House cleaning coming for 2003; parties jockeying for position

Wednesday, May 22, 2002

JEFFERSON CITY, Mo. -- When the opening bell rings in the 2003 legislative session, the Missouri House of Representatives will be a vastly different place.

Not counting the handful of incumbents who undoubtedly will be knocked off in this year's elections, at least 84 representatives from the class of 2001-2002 will not be back -- a majority of the 163-member body.

A new House speaker is a certainty, and a change in minority party leadership possible.

Current House Speaker Jim Kreider, D-Nixa, said it is difficult to predict what the chamber will be like next year.

"When that many new members come at once, the rules can be wiped out; traditions lost," Kreider said. "... We'll just have to wait and see."

As he is among the 73 members term-limited in the House, Kreider's two-year reign as speaker is definitely at an end, though he hopes to return to the General Assembly next year as a senator.

Leading contenders

The No. 2 ranking House Democrat, Speaker Pro Tem Mark Abel of Festus, has made no secret of his desire to succeed Kreider. State Rep. Denny Merideth of Caruthersville made an unsuccessful bid for the post two years ago and is another possible replacement. Freshman state Rep. Russ Carnahan of St. Louis, the son of former Gov. Mel Carnahan and U.S. Sen. Jean Carnahan, is also said to be pursuing the job.

Depending on the collective outcome of the fall House elections, however, those or other Democrats could find themselves instead vying for the post of minority floor leader.

At present, Democrats hold an 87-76 House majority, with 82 seats needed for control. A net gain of six seats for Republicans would propel House Minority Floor Leader Catherine Hanaway of Warson Woods into the speakership.

Scott Baker, a Missouri Republican Party spokesman, said the heavy Democratic criticism of Hanaway's strong leadership of the GOP caucus in opposition to using the state's Rainy Day Fund to address budget shortfalls and on other issues shows they take the takeover threat seriously.

"That is the best evidence yet that Catherine Hanaway is going to be the next speaker," Baker said. "Democrats knew it merited going after her."

Republicans last controlled the House in 1954. Assuming the party protects or builds on its one-vote Senate majority, a House takeover would produce the first GOP-dominated legislature since 1948.

In addition to the term-limited, 11 other House members eligible for re-election are either seeking higher office or stepping away from public service, contributing to the high number of open seats.
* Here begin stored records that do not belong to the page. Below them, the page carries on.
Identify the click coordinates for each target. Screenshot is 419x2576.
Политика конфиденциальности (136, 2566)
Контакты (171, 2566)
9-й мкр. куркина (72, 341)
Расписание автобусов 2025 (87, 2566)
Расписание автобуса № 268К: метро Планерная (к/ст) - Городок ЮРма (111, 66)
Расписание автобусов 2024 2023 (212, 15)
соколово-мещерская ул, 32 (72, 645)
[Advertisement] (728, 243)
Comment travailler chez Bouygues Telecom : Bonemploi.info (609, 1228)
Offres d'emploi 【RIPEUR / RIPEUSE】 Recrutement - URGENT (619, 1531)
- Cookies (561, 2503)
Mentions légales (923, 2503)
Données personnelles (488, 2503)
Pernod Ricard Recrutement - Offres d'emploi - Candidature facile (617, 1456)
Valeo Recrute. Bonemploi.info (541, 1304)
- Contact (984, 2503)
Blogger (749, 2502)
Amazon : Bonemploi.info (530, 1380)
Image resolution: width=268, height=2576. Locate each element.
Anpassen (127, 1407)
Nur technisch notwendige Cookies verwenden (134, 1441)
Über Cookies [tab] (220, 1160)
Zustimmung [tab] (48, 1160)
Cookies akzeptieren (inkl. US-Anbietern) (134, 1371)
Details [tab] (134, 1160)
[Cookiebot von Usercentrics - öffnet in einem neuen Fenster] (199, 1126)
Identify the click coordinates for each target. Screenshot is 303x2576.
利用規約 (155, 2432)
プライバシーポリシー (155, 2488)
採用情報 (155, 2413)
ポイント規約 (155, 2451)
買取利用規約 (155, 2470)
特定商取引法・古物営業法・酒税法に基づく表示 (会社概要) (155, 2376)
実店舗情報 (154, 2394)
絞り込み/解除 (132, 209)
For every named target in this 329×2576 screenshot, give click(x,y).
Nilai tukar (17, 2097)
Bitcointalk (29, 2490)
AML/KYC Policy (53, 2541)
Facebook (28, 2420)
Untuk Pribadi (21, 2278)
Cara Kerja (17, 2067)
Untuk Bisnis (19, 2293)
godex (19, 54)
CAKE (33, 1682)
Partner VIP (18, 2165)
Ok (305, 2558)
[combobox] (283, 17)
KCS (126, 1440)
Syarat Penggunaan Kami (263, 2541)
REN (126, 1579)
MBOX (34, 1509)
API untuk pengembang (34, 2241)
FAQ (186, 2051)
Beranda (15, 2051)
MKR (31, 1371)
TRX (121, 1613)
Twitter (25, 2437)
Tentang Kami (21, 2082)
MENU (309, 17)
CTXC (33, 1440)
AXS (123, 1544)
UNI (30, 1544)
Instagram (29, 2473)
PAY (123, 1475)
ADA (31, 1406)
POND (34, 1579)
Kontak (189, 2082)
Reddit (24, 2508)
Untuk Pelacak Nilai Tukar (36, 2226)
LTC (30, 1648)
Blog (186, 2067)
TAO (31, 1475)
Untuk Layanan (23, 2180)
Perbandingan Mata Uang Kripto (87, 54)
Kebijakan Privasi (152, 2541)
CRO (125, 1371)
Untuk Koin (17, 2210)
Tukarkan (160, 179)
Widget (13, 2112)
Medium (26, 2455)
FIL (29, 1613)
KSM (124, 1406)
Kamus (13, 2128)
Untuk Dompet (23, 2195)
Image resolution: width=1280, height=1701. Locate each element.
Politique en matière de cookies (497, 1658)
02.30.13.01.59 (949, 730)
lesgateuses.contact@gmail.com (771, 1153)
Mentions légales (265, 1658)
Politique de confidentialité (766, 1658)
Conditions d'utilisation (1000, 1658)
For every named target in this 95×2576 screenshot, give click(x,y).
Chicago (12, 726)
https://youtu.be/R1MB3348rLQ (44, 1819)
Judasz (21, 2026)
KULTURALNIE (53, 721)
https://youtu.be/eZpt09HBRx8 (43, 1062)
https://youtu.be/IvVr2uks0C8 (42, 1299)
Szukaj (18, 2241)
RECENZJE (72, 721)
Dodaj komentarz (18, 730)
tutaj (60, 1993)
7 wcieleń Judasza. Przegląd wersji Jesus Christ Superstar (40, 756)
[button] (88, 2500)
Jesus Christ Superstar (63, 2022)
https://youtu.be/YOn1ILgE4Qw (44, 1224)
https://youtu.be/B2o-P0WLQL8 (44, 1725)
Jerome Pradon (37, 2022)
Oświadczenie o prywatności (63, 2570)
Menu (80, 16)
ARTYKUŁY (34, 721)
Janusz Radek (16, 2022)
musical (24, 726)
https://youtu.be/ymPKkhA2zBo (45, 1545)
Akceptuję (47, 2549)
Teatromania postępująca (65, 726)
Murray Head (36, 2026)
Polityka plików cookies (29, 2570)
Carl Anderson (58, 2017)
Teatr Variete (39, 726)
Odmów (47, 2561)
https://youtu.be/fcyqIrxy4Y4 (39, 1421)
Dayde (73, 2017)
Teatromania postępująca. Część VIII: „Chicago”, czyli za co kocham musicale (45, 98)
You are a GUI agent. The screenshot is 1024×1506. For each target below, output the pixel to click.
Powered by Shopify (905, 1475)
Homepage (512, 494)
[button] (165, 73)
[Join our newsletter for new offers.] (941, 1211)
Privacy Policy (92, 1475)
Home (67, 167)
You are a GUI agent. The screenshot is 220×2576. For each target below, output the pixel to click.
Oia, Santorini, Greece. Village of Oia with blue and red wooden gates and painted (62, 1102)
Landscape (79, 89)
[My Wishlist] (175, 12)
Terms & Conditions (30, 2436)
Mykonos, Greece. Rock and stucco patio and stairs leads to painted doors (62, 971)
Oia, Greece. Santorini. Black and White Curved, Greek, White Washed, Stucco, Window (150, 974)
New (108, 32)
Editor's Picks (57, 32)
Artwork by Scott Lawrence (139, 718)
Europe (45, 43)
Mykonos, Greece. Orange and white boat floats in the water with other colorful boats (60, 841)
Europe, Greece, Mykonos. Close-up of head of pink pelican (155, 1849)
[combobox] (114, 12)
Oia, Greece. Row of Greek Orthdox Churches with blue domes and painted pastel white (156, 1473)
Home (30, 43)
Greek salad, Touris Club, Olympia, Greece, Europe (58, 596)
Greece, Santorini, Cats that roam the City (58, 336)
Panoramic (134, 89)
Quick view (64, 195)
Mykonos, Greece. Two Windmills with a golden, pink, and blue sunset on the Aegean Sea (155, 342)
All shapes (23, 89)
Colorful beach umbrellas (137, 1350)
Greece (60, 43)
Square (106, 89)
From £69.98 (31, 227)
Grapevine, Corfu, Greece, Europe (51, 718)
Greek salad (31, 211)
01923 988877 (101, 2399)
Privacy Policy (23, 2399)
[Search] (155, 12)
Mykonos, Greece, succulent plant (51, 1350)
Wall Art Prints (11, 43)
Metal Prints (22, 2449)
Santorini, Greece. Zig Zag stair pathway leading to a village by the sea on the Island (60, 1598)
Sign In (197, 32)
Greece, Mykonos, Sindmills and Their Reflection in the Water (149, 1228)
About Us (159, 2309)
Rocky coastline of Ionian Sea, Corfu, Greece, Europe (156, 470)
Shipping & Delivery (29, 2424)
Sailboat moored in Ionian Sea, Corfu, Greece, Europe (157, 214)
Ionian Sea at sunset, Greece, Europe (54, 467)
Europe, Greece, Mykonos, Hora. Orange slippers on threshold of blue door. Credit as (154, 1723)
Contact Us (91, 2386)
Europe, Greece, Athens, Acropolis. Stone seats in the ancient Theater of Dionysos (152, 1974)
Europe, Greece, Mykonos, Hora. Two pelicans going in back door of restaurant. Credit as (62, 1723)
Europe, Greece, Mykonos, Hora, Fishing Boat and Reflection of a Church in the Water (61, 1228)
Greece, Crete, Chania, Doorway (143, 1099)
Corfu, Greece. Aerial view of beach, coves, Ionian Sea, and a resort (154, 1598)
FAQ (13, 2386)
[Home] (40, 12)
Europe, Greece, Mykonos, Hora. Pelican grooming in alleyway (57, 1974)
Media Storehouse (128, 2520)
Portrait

Because Southeast Missouri House districts have steadily shifted into the GOP column in recent years, the region doesn't figure prominently in the Republicans plan to gain ground, though they must keep from losing seats.

Seeking gains

Baker said the key areas for GOP gains look to be in northern Missouri and the St. Louis metropolitan area.

Democrats, meanwhile, will also target the St. Louis region, as well as southwest Missouri.

Mike Kelley, executive director of the state Democratic Party, said Democrats will look to regain ground lost in Southeast Missouri in recent years, especially in upper Bootheel counties.

As to Hanaway's tough stances this session, Kelley said they will be detrimental to Republicans rather than advantageous.

"She has shown she is not ready for prime time," Kelley said.

"She has to rally people to the cause of electing Republicans when she has proved she can't provide leadership on balancing the budget."